■ **PERINTAH TUGAS**:
Ambil bagian dari "Dalam usaha mencapai" sampai "dan kepuasan pernikahan." pada kutipan tentang kesejahteraan psikologis di bawah, kata demi kata tanpa perubahan.

■ **KUTIPAN YANG DIBERIKAN**:
Dalam usaha mencapai kesejahteraan psikologis yang tinggi, tentunya
terdapat beberapa faktor yang mempengaruhi antara lain dukungan sosial, status
sosial ekonomi, relasi sosial, umur, jenis kelamin, status pernikahan (Wells,
2010), pekerjaan, pernikahan, kondisi masa lalu seseorang terutama pola asuh
keluarga, kesejahteraan ekonomi, pendidikan, kesehatan dan fungsi fisik serta
kepercayaan dan emosi (Mirowsky dan Ross, 2010), religiusitas (Pargament
dalam Amawidyati dan Utami, 2010; Bastaman dalam Saputri, 2013). Koenig
(Subandi, 2013) juga menyebutkan bahwa orang yang religius mempunyai tingkat
kesejahteraan dan kepuasan hidup yang lebih baik, menunjukkan rendahnya
tingkat kecemasan, lebih mampu dalam mengatasi stres, rendah kemungkinannya
untuk melakukan bunuh diri, memberikan harapan, optimisme, mendapatkan
dukungan sosial, kestabilan dan kepuasan pernikahan.

■ **DATA YANG TERSEDIA**:

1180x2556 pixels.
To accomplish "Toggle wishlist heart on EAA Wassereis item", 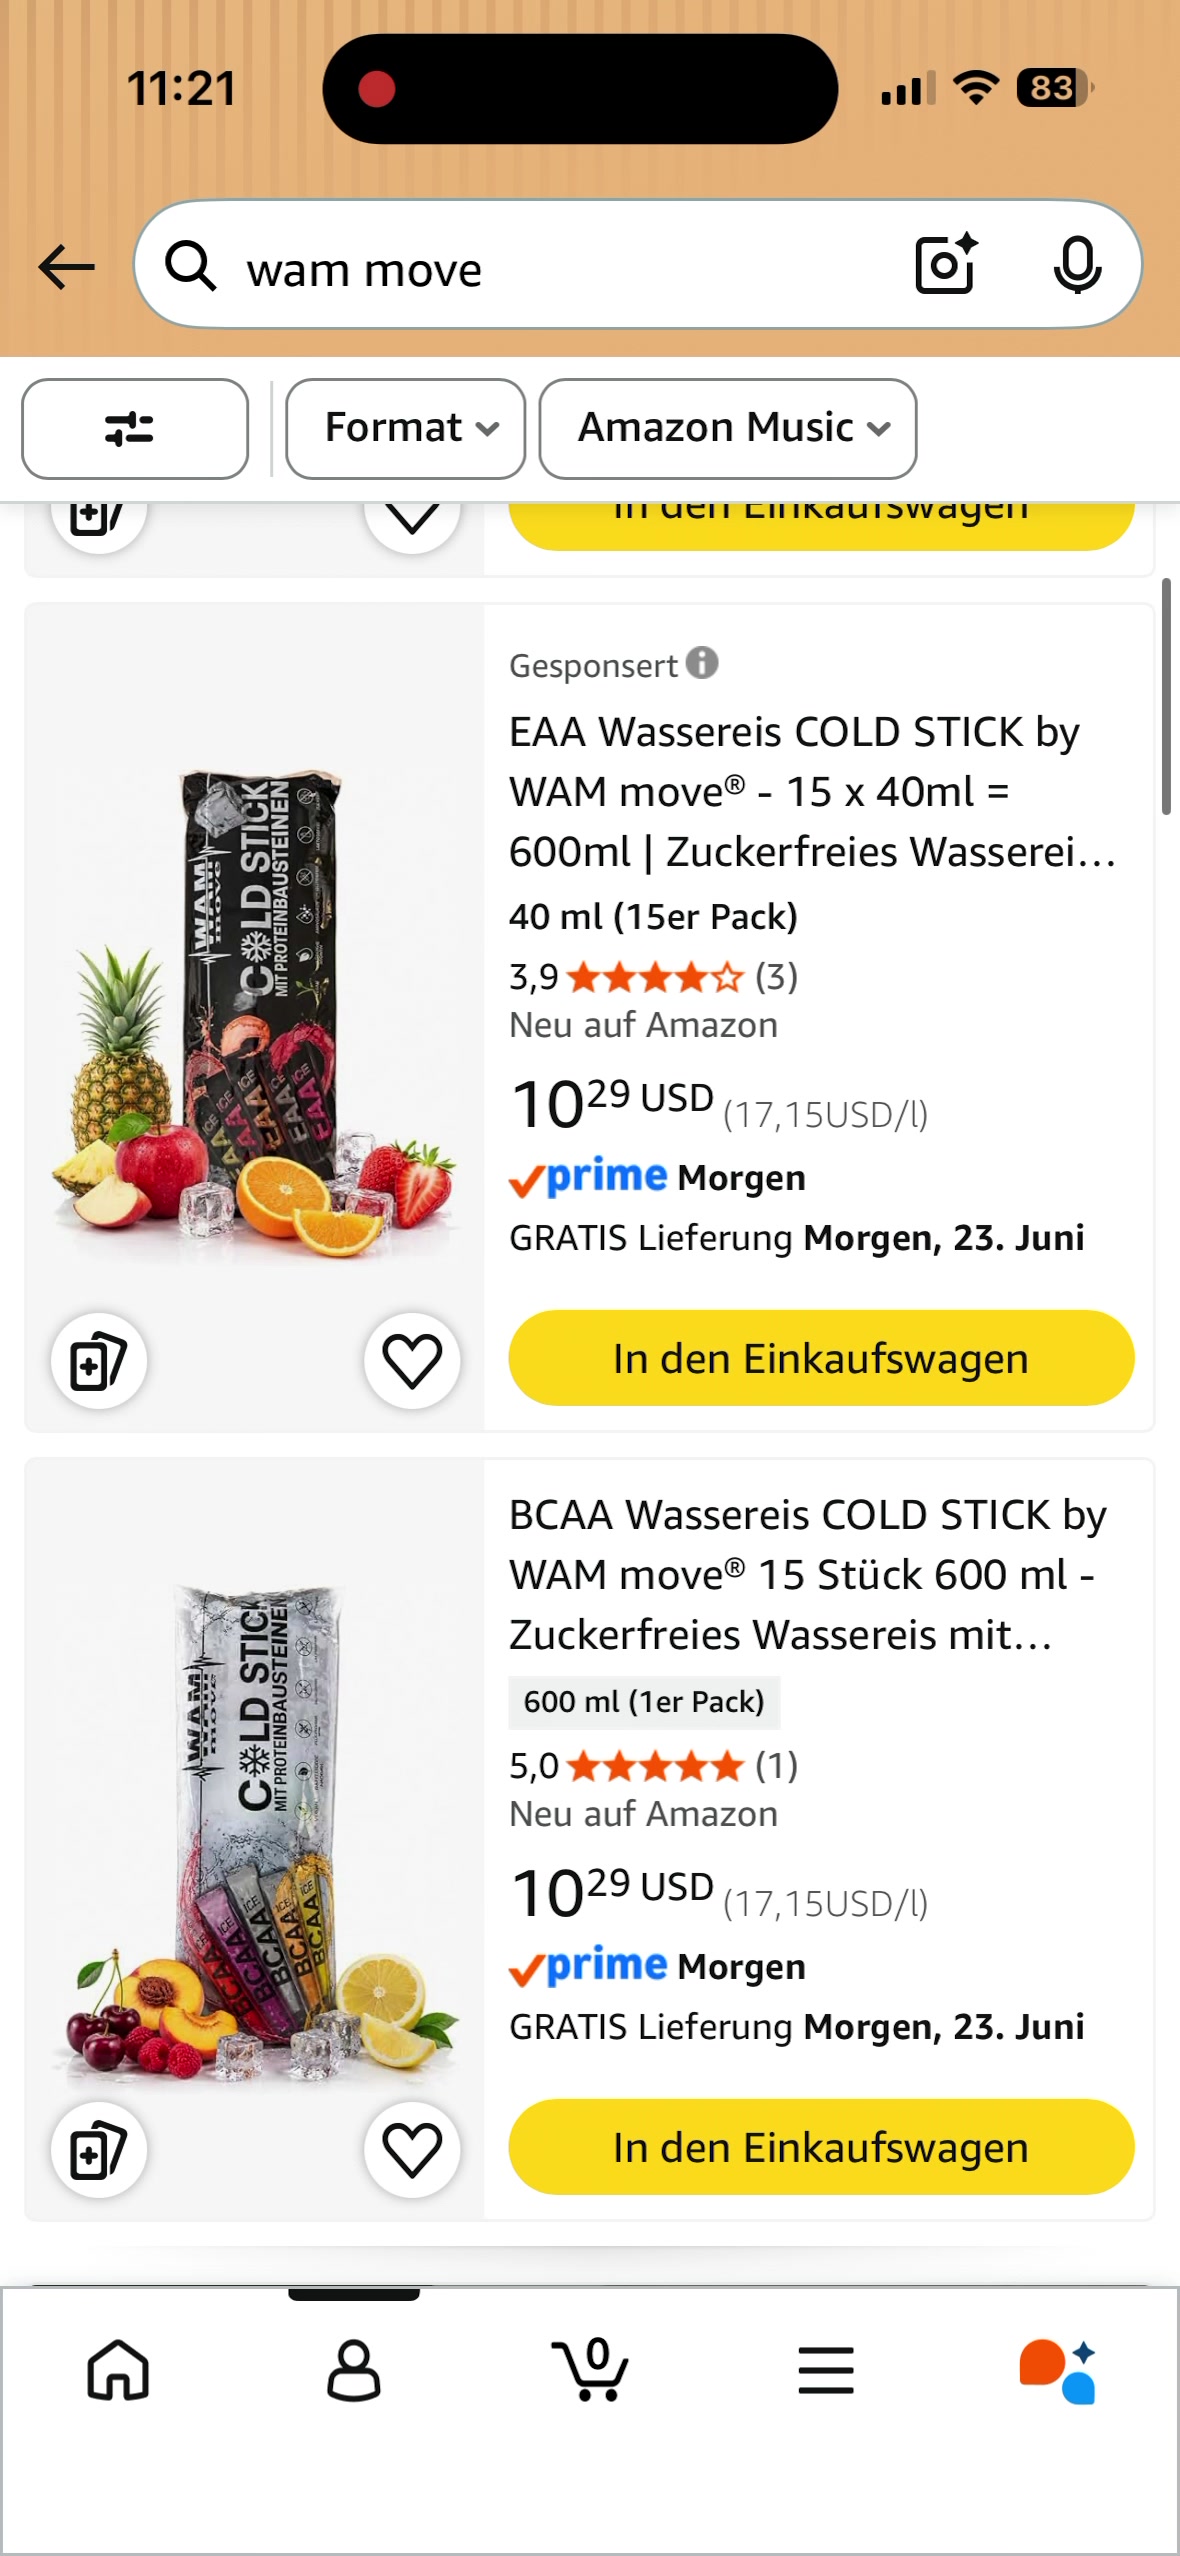I will [412, 1361].
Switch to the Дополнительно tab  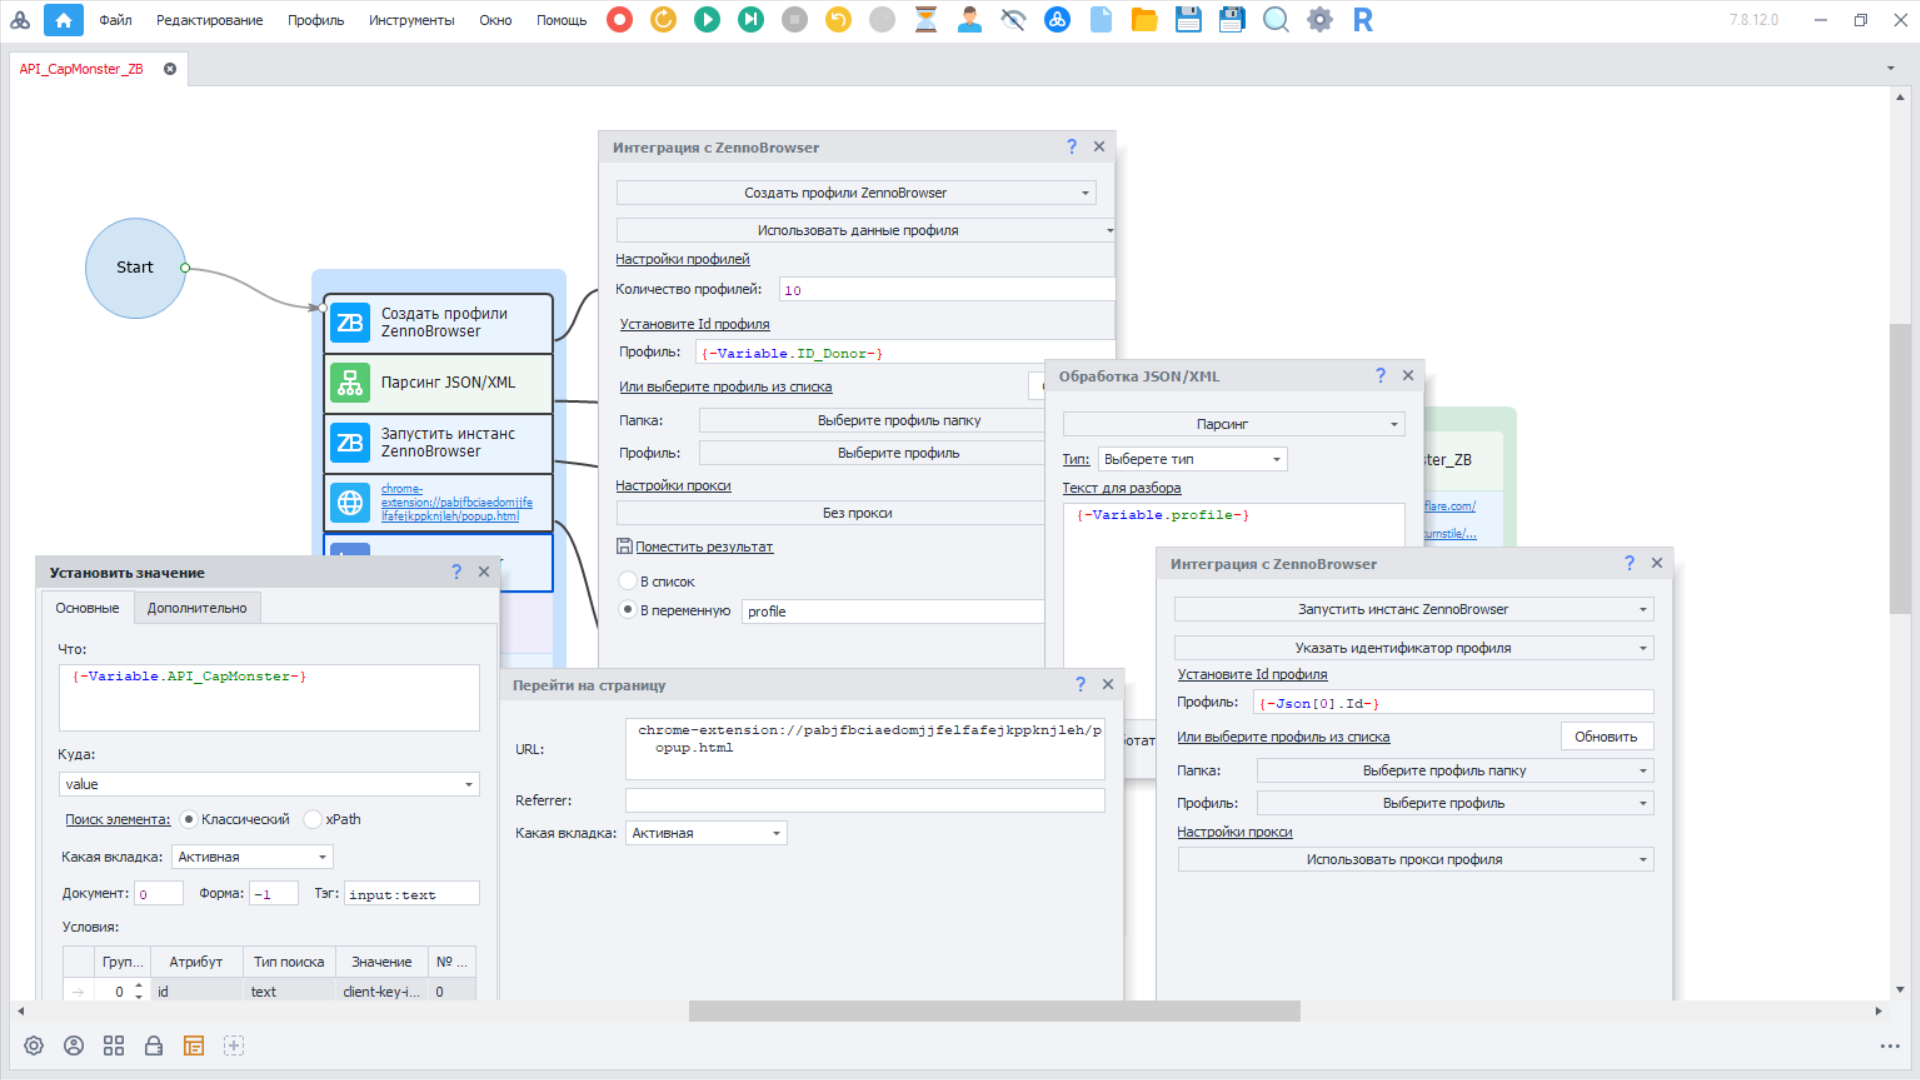click(x=197, y=608)
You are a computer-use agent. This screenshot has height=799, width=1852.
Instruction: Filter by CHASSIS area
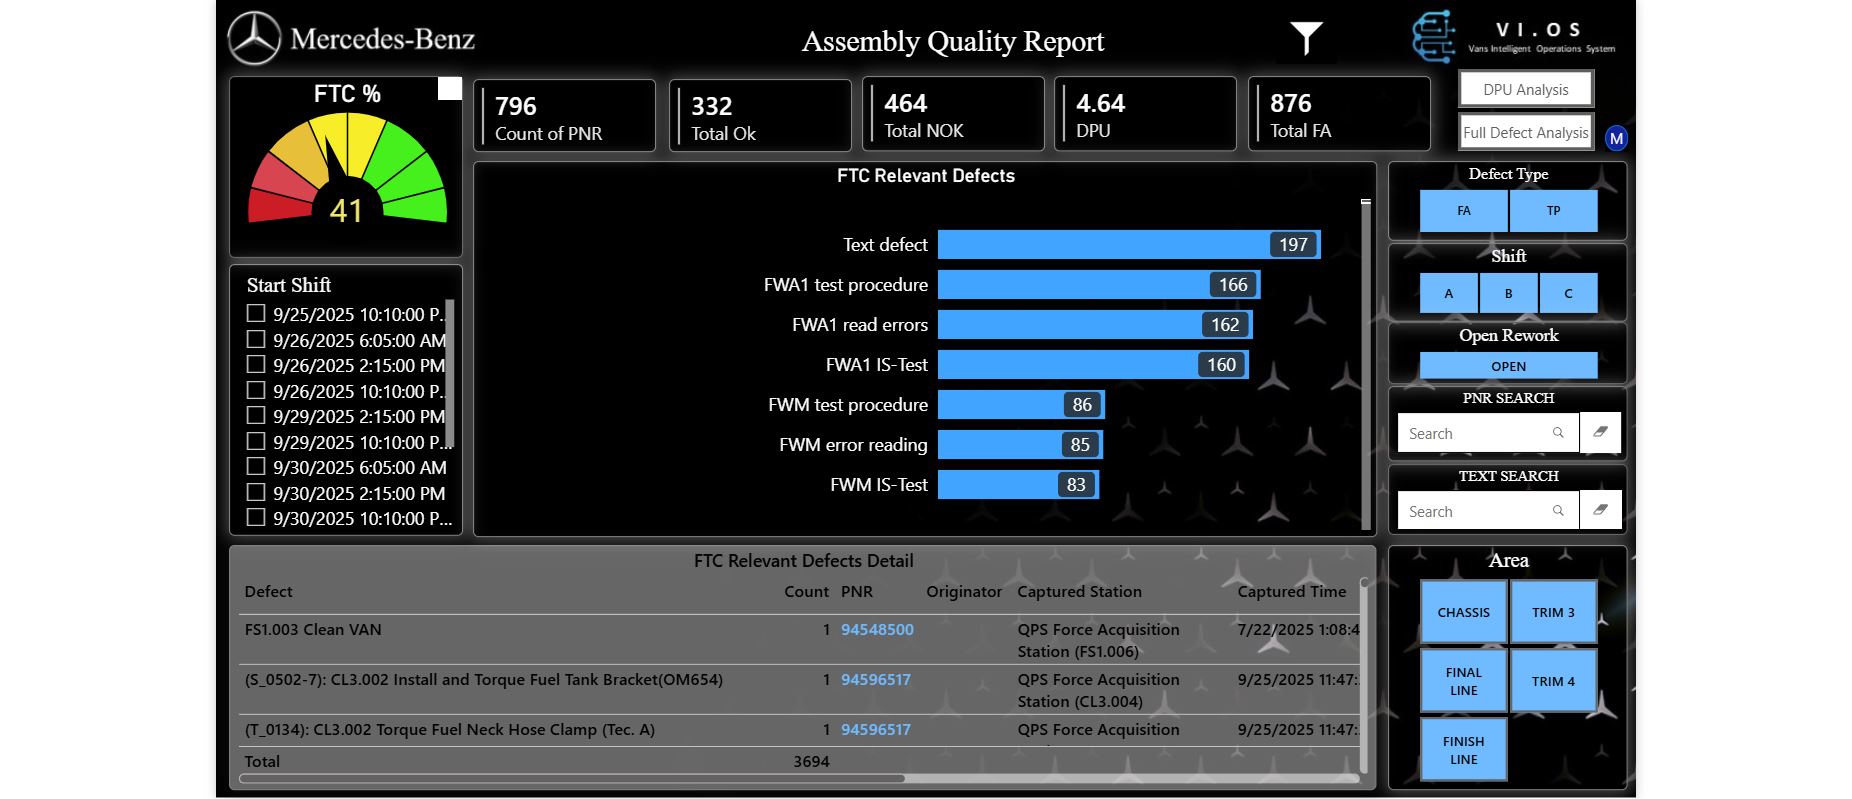[1463, 612]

■ **PENYELESAIAN**:
Dalam usaha mencapai kesejahteraan psikologis yang tinggi, tentunya
terdapat beberapa faktor yang mempengaruhi antara lain dukungan sosial, status
sosial ekonomi, relasi sosial, umur, jenis kelamin, status pernikahan (Wells,
2010), pekerjaan, pernikahan, kondisi masa lalu seseorang terutama pola asuh
keluarga, kesejahteraan ekonomi, pendidikan, kesehatan dan fungsi fisik serta
kepercayaan dan emosi (Mirowsky dan Ross, 2010), religiusitas (Pargament
dalam Amawidyati dan Utami, 2010; Bastaman dalam Saputri, 2013). Koenig
(Subandi, 2013) juga menyebutkan bahwa orang yang religius mempunyai tingkat
kesejahteraan dan kepuasan hidup yang lebih baik, menunjukkan rendahnya
tingkat kecemasan, lebih mampu dalam mengatasi stres, rendah kemungkinannya
untuk melakukan bunuh diri, memberikan harapan, optimisme, mendapatkan
dukungan sosial, kestabilan dan kepuasan pernikahan.